_Task instructions_: Using the data that follows, return exactly the lines from the one that contains "Given: Tap the WVU Tech header logo" through the one that contains "You are a computer-use agent. This", ends included.

Dataset entries:
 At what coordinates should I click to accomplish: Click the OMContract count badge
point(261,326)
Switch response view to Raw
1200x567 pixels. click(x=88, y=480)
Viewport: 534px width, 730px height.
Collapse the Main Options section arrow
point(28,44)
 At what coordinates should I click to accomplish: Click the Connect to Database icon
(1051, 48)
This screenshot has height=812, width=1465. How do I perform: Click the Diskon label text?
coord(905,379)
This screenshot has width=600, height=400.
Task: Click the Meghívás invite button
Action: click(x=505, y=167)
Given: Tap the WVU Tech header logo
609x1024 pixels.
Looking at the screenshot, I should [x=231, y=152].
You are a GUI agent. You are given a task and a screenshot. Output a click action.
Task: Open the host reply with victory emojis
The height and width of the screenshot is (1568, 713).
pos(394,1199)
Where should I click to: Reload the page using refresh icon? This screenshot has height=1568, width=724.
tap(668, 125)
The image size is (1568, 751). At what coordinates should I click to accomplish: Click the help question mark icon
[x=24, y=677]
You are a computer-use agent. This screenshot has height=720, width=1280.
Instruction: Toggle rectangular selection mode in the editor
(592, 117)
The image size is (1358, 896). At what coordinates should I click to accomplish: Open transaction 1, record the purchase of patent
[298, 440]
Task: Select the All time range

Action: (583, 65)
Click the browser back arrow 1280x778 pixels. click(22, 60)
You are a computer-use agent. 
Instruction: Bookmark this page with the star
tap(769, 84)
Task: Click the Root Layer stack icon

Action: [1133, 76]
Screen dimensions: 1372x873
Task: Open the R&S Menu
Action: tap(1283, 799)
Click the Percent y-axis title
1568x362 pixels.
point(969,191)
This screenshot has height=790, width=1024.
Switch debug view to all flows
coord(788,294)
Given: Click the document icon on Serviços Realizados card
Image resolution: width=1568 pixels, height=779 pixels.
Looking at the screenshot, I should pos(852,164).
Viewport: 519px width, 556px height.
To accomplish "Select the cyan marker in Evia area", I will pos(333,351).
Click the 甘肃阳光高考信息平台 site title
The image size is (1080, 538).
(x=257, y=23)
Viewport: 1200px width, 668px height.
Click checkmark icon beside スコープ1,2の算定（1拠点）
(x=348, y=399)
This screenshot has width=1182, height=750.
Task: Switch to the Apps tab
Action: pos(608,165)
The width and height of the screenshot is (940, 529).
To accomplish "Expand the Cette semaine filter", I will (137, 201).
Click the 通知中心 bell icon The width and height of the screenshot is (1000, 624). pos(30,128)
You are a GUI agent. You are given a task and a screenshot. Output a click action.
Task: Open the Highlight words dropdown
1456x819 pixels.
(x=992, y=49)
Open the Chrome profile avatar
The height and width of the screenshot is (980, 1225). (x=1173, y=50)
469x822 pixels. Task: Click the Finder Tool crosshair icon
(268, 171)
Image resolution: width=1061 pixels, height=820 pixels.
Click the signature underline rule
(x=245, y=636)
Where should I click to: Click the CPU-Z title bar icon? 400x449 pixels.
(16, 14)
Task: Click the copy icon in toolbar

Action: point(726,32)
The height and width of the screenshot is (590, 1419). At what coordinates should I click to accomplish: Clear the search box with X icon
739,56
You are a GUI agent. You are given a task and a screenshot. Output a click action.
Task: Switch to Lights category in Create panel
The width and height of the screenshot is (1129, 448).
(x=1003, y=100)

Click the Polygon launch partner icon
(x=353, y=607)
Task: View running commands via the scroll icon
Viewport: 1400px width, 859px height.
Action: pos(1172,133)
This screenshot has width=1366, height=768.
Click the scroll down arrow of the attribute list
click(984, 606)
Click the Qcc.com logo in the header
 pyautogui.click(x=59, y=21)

_The completed task_:
Given: Tap the WVU Tech header logo
609x1024 pixels.
Looking at the screenshot, I should [x=231, y=152].
You are a GUI agent. You are given a task and a screenshot. Output a click action.
Task: Open the host reply with victory emojis
The height and width of the screenshot is (1568, 713).
pos(394,1199)
Where should I click to: Reload the page using refresh icon? This screenshot has height=1568, width=724.
tap(668, 125)
The image size is (1568, 751). At what coordinates should I click to accomplish: Click the help question mark icon
[x=24, y=677]
You are a computer-use agent. This screenshot has height=720, width=1280.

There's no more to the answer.